“You do believe I'm innocent, don't you? It's important to me.”
“Of course I do,” I tell him, although I don't. I think he's sobbing out of regret for his own dumb behavior, not over being wrongfully accused. I think it's only a matter of time before he gets arrested. Which makes me wonder what the hell I'm doing here, exactly, in this bar, with this man, investigating this half-interesting story. What if this is going to be my life from now on? What if, because I haven't chosen marriage and kids with Jeff, this is what I get? It doesn't seem fair.
Just because a person has an insurance policy that covers fire, it doesn't mean she wants her entire life to go up in smoke.
I drive Luther to an apartment building that hasn't seen better days and probably never will. When I pull up in front, he asks if I want to come in. With three or four drinks in me, I decide it might not be a bad idea to wait a while before driving home. But once we get inside he offers me another drink, and I say yes. He pours me a Scotch, neat, in a small glass.
His apartment looks like a motel room, with a bed and a TV in the living room and not much else. There are some dog-eared Reader's Digest books stacked in the corner, which look like church-basement giveaways. In the kitchenette is a small counter with two stools in front of it, and I sit down on one and sip. The Scotch is gone almost before I know it. Luther keeps puttering around the apartment, picking socks up off the floor, putting dishes in the sink, pulling lint off the sleeve of his sweater. And talking the whole time about how the fire's ruined him, how his wife left him once the water bed business started to go downhill, how he kept telling her that water beds would come back in style but how she didn't believe him, how she had no faith and wouldn't take the leap, how she wanted security, for everything to be pinned down.

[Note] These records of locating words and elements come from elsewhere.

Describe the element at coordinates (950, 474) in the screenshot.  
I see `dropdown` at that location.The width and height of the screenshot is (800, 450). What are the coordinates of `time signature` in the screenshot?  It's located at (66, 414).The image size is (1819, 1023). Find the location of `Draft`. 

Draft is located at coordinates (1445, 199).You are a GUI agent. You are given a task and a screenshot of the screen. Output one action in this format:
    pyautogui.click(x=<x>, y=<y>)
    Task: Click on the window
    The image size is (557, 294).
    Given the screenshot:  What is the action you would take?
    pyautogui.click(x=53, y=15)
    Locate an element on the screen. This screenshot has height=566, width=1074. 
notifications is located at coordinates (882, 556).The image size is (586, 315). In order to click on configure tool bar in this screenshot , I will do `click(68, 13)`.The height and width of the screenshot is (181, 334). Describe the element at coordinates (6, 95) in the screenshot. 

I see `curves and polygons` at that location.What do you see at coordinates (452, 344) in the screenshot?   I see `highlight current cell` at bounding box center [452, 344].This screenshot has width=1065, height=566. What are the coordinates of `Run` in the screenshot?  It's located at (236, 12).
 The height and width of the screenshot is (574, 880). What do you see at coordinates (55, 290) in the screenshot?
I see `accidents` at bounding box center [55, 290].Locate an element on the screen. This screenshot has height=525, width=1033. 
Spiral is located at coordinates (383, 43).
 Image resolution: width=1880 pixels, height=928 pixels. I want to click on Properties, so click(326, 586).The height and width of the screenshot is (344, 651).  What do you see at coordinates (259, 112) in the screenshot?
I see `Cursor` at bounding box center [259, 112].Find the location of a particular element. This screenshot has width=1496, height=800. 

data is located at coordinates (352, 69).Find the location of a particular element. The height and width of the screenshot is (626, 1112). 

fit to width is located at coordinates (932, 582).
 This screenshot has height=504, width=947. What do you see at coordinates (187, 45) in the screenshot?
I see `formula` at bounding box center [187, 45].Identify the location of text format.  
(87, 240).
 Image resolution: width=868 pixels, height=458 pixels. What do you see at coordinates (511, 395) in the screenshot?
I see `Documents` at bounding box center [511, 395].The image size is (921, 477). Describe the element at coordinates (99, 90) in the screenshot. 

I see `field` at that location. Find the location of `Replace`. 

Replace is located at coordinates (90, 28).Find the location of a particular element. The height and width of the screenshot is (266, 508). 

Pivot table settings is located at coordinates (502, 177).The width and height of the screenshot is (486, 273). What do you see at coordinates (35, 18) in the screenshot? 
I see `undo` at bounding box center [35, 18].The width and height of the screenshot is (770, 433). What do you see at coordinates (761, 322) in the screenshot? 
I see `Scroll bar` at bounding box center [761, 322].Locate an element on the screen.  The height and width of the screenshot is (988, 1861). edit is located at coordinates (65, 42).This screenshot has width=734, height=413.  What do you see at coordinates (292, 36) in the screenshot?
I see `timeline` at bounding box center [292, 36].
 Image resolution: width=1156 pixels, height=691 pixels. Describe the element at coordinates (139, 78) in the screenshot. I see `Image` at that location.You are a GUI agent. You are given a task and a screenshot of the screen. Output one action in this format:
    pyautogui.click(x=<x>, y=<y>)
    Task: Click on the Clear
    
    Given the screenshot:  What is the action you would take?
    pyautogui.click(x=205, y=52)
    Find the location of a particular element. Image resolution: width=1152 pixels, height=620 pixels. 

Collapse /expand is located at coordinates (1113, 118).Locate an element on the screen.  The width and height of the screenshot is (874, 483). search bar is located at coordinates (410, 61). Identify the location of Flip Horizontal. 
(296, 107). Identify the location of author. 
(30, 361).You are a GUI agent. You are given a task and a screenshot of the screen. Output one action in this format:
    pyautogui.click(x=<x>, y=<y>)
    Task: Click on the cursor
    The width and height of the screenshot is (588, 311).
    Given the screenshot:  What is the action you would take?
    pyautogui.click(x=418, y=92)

“Let me ask you a question,” he says while pouring me more Scotch. “Do you think we're living in a classical or a romantic age? I think it's classical. I think there's no big emotions left, no passion. Everyone's concerned with self-preservation. It's about money, it's about safety. You know what I mean?”
I look at the Reader's Digest books. “Where do you get this stuff?”
“I read things,” he says.
“Is that a water bed you've got there?”
He shoots me a look.
“I've never actually been on one,” I say.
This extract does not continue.